Problem: Starting with the first line of the records, write out each line exactly until you have included the line containing "Insert a numbered".

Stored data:
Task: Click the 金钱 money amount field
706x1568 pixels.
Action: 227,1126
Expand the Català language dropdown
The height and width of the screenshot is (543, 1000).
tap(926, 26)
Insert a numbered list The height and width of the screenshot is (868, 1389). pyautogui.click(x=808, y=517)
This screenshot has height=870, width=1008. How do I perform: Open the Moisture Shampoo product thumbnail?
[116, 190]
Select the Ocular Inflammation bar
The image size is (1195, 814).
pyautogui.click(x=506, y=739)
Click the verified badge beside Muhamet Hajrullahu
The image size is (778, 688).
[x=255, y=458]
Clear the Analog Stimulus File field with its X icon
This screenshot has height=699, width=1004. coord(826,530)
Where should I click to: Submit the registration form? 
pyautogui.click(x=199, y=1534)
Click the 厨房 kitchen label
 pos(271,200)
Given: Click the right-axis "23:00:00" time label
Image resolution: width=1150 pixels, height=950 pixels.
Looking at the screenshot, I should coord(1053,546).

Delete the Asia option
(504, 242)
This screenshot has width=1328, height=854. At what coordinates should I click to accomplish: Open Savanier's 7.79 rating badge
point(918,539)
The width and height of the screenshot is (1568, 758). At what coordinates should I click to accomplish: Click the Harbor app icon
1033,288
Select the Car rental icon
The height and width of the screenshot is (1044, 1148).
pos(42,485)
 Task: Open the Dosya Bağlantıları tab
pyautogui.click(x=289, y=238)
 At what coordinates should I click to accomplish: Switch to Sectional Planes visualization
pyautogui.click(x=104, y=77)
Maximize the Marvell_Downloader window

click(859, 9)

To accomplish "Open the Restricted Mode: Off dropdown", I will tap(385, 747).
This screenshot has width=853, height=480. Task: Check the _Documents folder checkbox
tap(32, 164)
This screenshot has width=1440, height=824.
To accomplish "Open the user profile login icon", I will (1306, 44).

Exercise output:
Task: Click the 金钱 money amount field
706x1568 pixels.
Action: 227,1126
Expand the Català language dropdown
The height and width of the screenshot is (543, 1000).
tap(926, 26)
Insert a numbered list The height and width of the screenshot is (868, 1389). pyautogui.click(x=808, y=517)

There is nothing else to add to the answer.